Gov. Phil Bredesen’s bill designed to improve college graduation rates got hung up for a while during the legislative special session Thursday when a handful of lawmakers managed to add an amendment that others felt hadn’t been properly vetted.
The measure would have let returning adult college students cash in on class credits earned as long as 20 years ago. Currently, the policy is 10 years, according to Rep. Joe Armstrong, D-Knoxville, who sponsored the bill.
The amendment, narrowly approved 50-31 in the House, sparked concern by some members who questioned the potential price tag. The amendment had not been heard by any committees, which had spent the week reviewing higher education laws.
“There were a lot of unanswered questions,” said Rep. Richard Montgomery, R-Sevierville, who voted against the measure. “What was it going to cost?
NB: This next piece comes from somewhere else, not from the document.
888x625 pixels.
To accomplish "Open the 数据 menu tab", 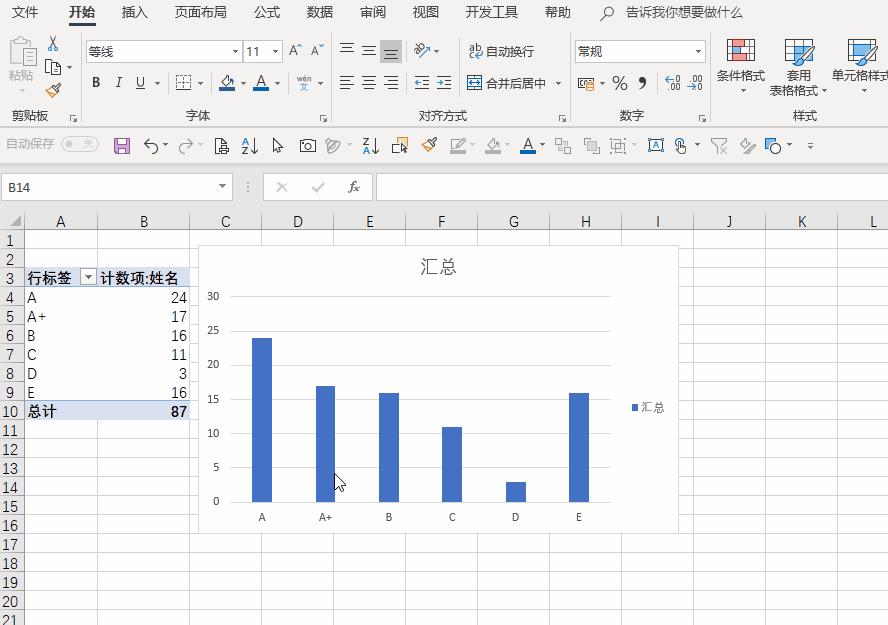I will pos(319,12).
What was it going to do to colleges and universities as far as the way they schedule, as far as the way they plan for students and that sort of thing.”
Montgomery, a member of the Finance, Ways and Means Committee, said he supports the concept but that he’d like it taken up during regular session.
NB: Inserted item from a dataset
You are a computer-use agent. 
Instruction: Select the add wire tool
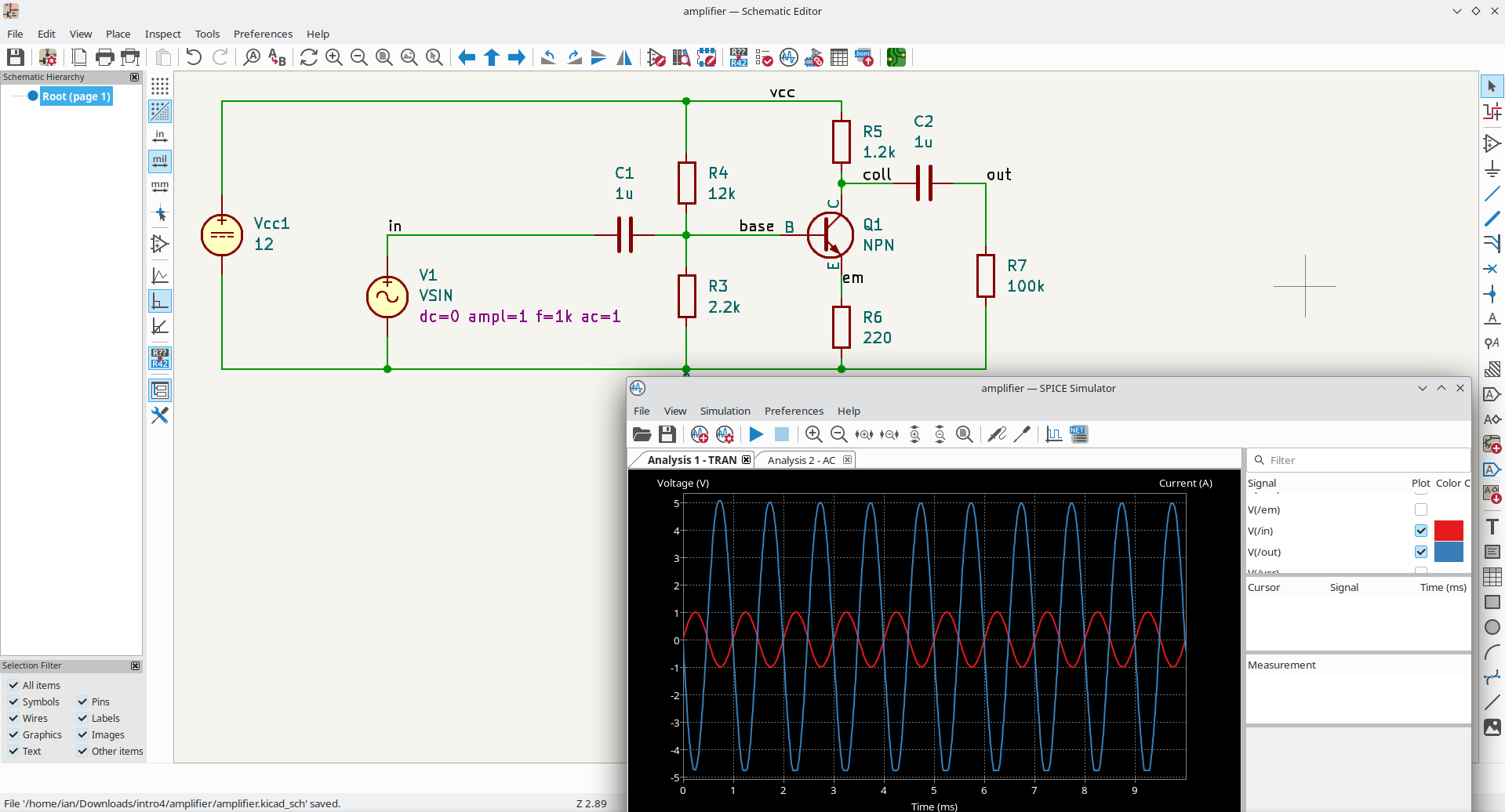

At one point lawmakers in the Budget Subcommittee, Finance Ways and Means and the Calendar and Rules committees took the unusual move of congregating for brief discussions at the House floor podium to review the amendment.
Those meetings, which lasted no more than a few minutes each, gave committees a chance to review the amendment — and subsequently express that they didn’t have much of a clue how much the change would cost the state or college institutions.
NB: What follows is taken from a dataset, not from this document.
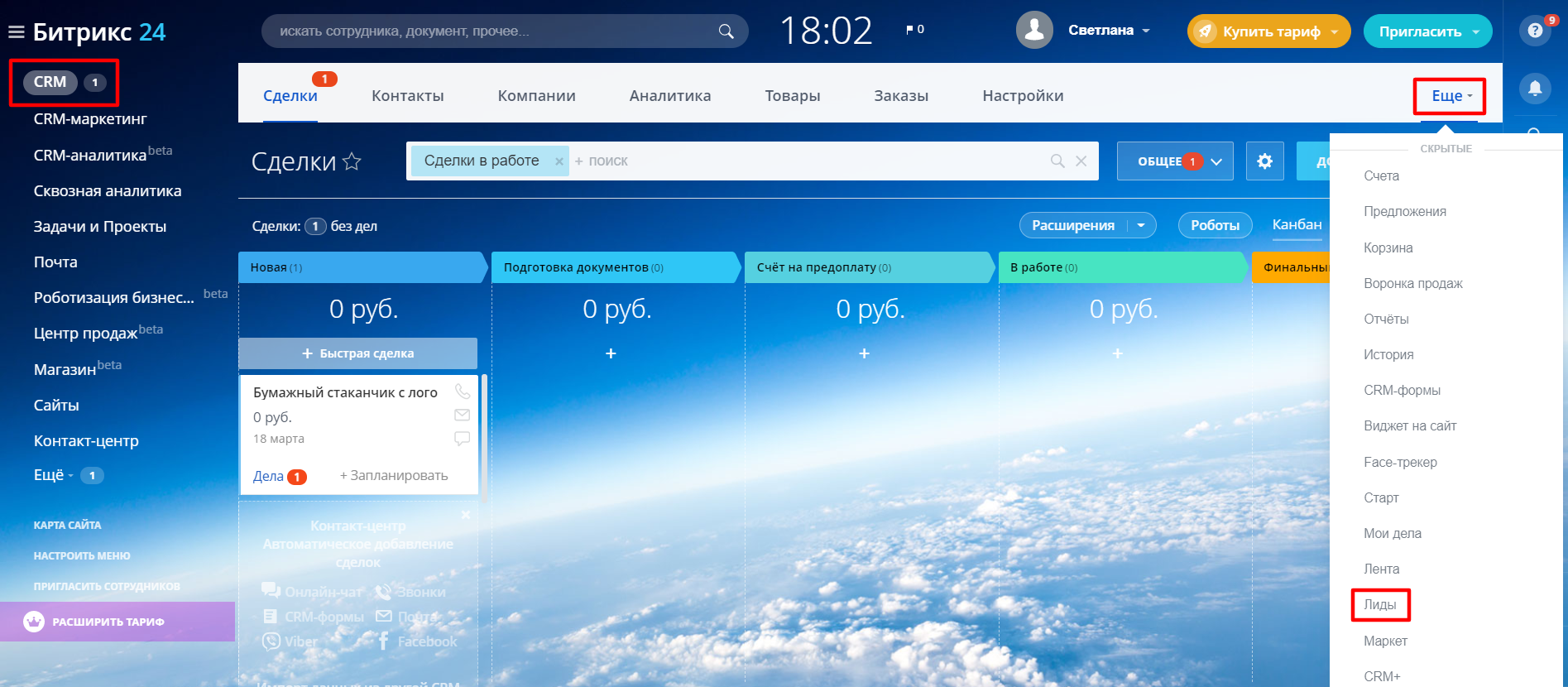Open the Светлана user profile dropdown
Viewport: 1568px width, 687px height.
(x=1109, y=31)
Anderson, the bill sponsor, later got it stripped from the proposed legislation.
Montgomery said the measure – had it stuck — could have held up the higher education bill when the bill was reconciled in the Senate.
The full House and Senate chambers approved the bill Thursday evening, with a total vote of 125-2.
The package, which requires Gov. Phil Bredesen’s signiture, requires the higher education funding formula to rely on graduation rates rather than student enrollment.
It also shifts remedial courses from universities to courses to community colleges. The bill also makes it easier to transfer from a community college to a four-year university.